WHAT TO WORK ON:
Instruction for the entries below: return the part that opens with the line containing "At what coordinates" and closes with the line containing "The image size is (800, 1385).", exactly, and no pictures.

SUPPLIED DATA:
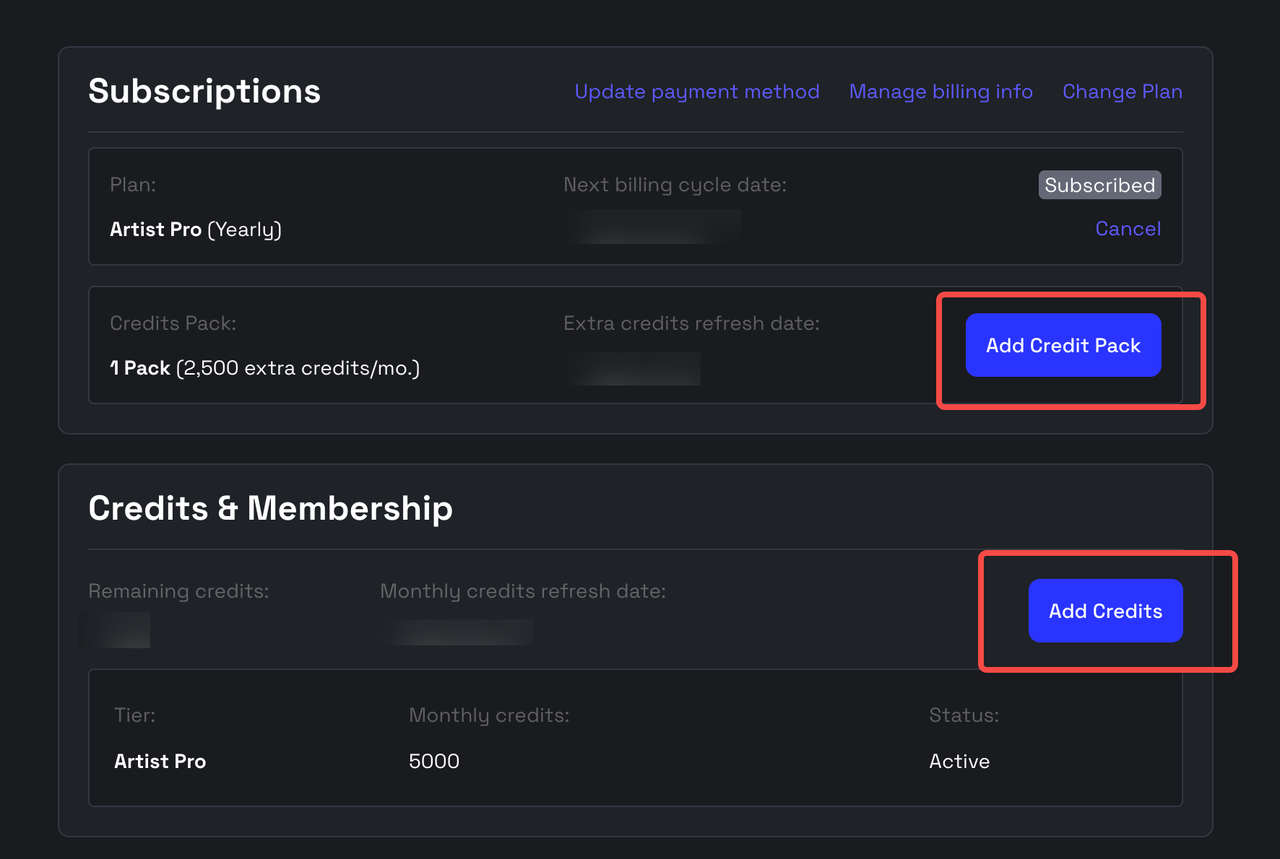Click the Subscribed status badge
1280x859 pixels.
[x=1099, y=185]
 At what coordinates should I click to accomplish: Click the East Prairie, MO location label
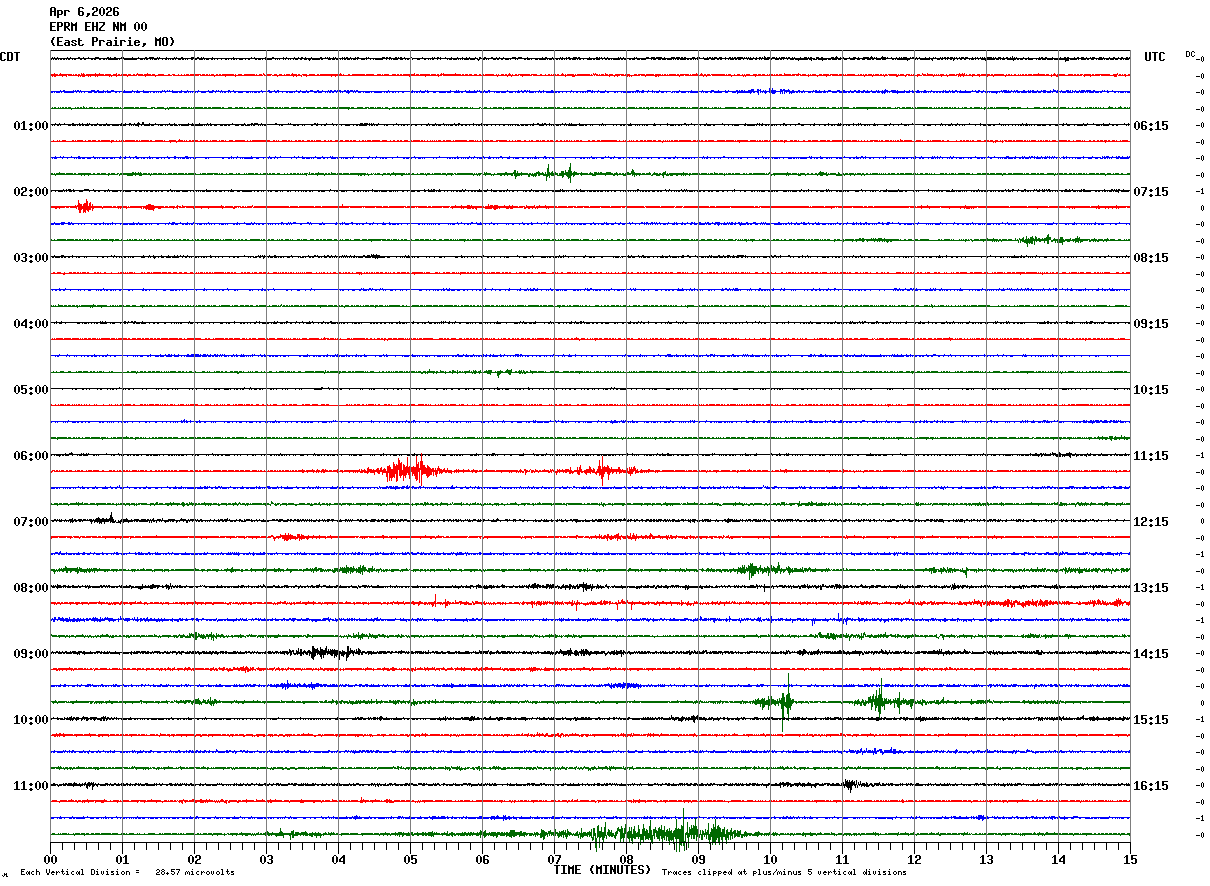(112, 42)
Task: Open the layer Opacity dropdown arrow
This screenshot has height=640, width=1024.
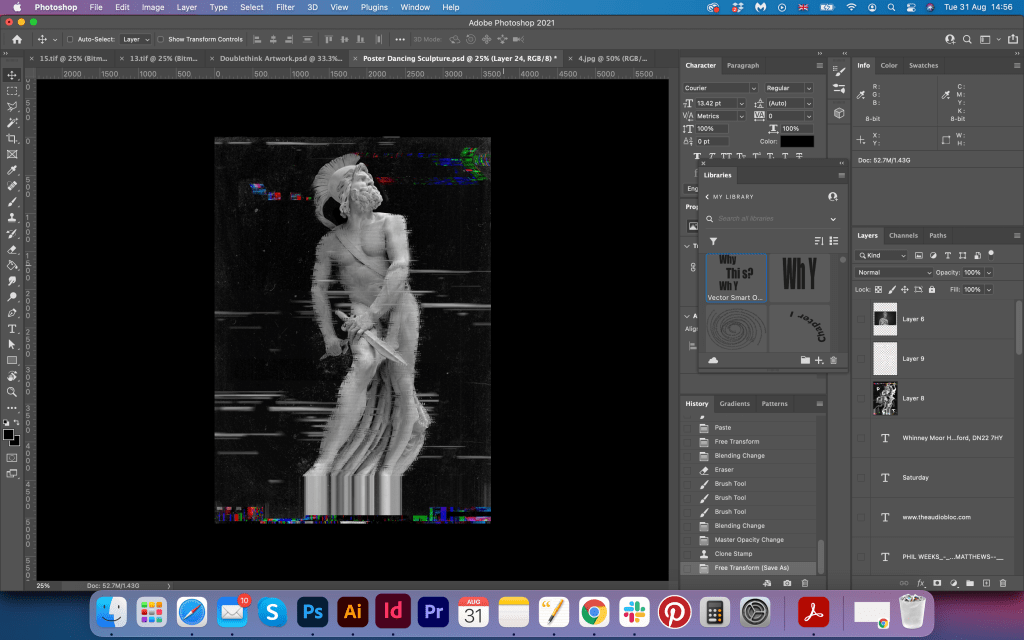Action: coord(989,272)
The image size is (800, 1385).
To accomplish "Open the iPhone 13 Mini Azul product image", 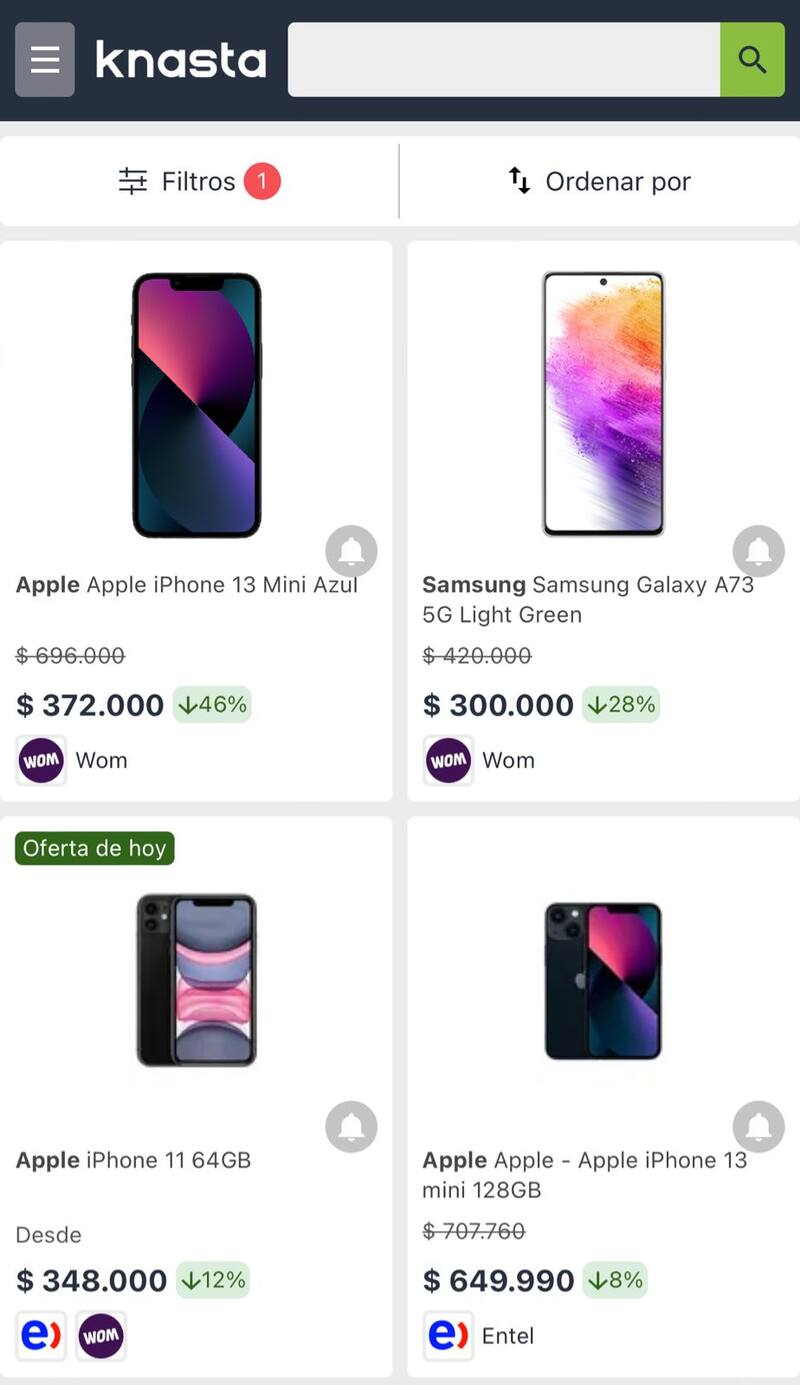I will 197,405.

SOLUTION:
 At what coordinates should I click to accomplish: Click the East Prairie, MO location label
(112, 42)
Task: Open the layer Opacity dropdown arrow
This screenshot has height=640, width=1024.
Action: coord(989,272)
The image size is (800, 1385).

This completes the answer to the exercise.